**This thinkpiece contains spoilers from Brit Bennett’s “The Vanishing Half.”
In Brit Bennett’s compelling best-seller The Vanishing Half, two fair-skinned African American twins choose drastically different paths for themselves: One secretly decides to pass as white, while the other embodies her Black identity. Released in June of 2020, the novel has received widespread acclaim while sparking necessary conversations about racial identity throughout generations.
The story of Stella and her journey as a newly born white woman was especially intriguing. Leaving her twin sister Desiree behind, she ventures off into a life of privilege as she marries a wealthy white businessman and gives birth to her daughter, Kennedy, whose features include blonde hair and violet eyes. Much to Stella’s relief, no sign of blackness is imprinted on her child. But carrying this heavy secret has created ongoing paranoia for Stella, who is constantly on edge, particularly around other Black people as they tend to “know their own.” When the first Black family planned on moving into the all-white Los Angeles suburb in which she resides, the typically reticent Stella is the first to speak out against it, gaining the approval of her white acquaintances. When the family moves in anyway and were not suspicious of Stella’s life-changing secret, a sigh of relief is felt. She could even fool her own race! And yet, she still yearned to belong in a way that she couldn’t with her white husband, neighbors, and colleagues. So she furtively befriends her Black neighbor, finding a sort of comfort with her that reminds her of home, of her sister. Perhaps this is because she has hidden such a massive part of herself that she is only a shell of what once was.

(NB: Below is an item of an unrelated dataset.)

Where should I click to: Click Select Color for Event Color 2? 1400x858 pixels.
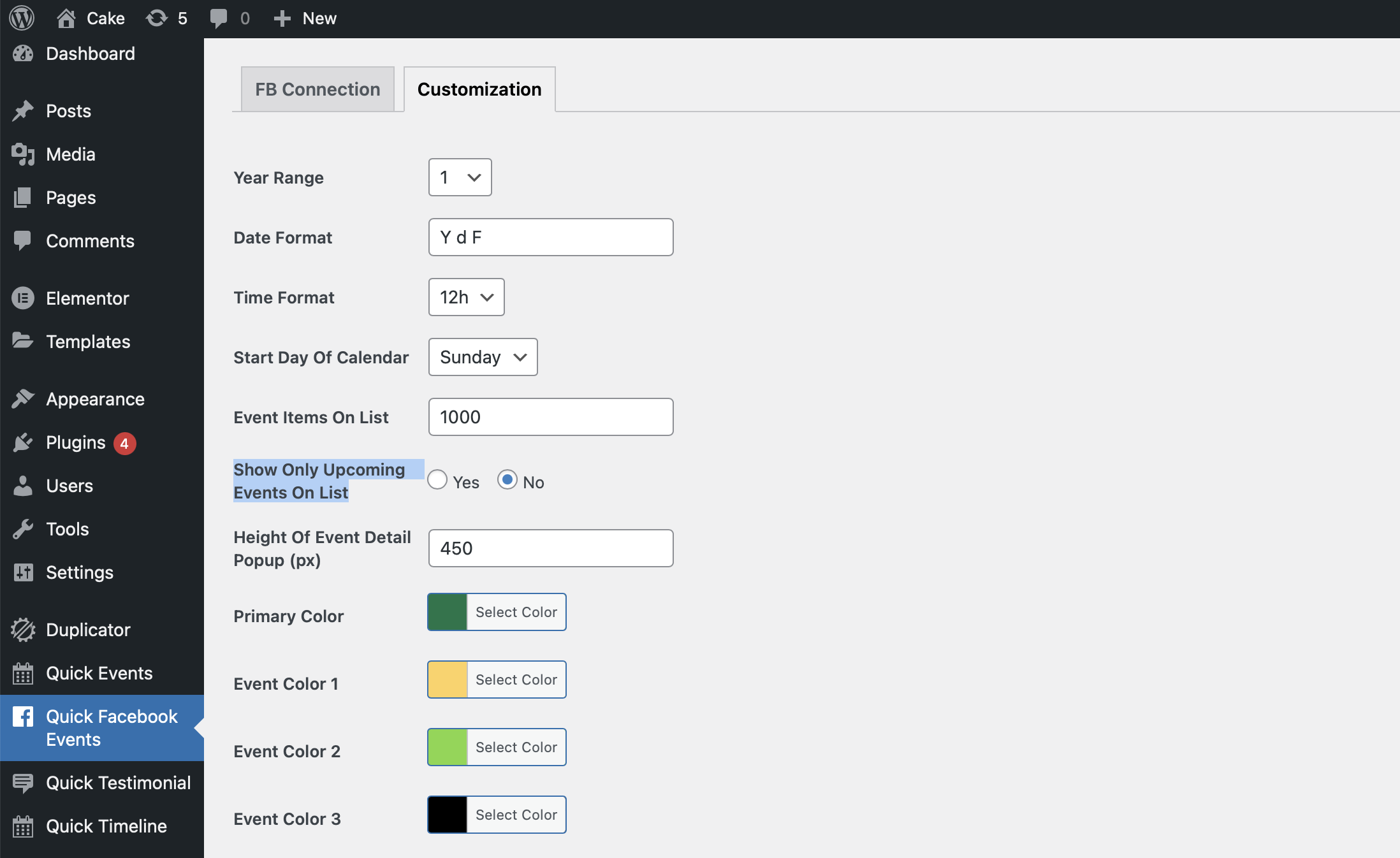point(516,747)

Known to be secretive even with her family, Stella often feels like her own daughter is a stranger. And certainly, the personality of Kennedy couldn’t be further from Stella’s own, and it threatens her. Kennedy is vivacious, bold, and completely open. She’s also curious about her mother, and seeks answers about her past that she was never granted. Eventually, what is sought is found, and through Desiree’s daughter Jude, she discovers the truth about her identity as half-black. Here’s two cousins: Jude, the color of midnight, and Kennedy, the color of cream, and they can both be classified as Black. It’s less about their shade (though unlike Kennedy, Jude could never pass as white) and more about the psychological identity within, which raises questions about race versus identity. Kennedy, who was raised to only know her whiteness and is thought to be joking when she mentions that she is half Black, would still be considered African American on paper. But she wouldn’t face the same discrimination as Jude, and I’m skeptical that she would even be embraced by other Black people as one of them.

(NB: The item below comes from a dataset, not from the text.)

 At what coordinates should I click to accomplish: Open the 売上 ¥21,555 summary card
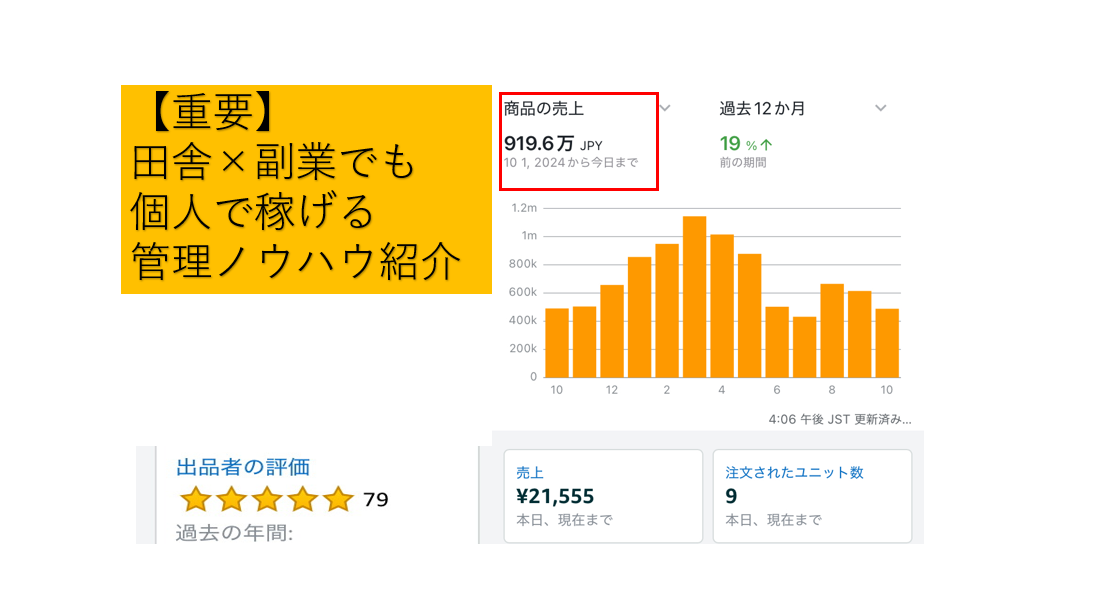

Thus, the question becomes: Is Kennedy’s blackness valid? For comparison, let’s look at the biracial rapper Logic. Although he could pass as white, he carries 50% of African-American DNA. Yet, there are plenty of Black people who feel uncomfortable, and even become hostile, when he uses the n-word in his songs. However, in an interview, Logic explained that his use of this provoking word is natural for him because he was raised in a Black family, and it is a part of their everyday language. Being immersed in Black culture was his experience growing up, and so he identifies more with his blackness. Kennedy, on the other hand, did not have that same background and is, by all other factors outside of DNA, of the white identity. And yet, if Kennedy wished to embrace her Black side and the culture that she was stripped of growing up, I ponder on how the world would view her. Would she be criticized for wearing Black hairstyles even though blackness exists in half of her? Would this blonde haired, white-looking woman be described as Rachel Dolozel 2.0?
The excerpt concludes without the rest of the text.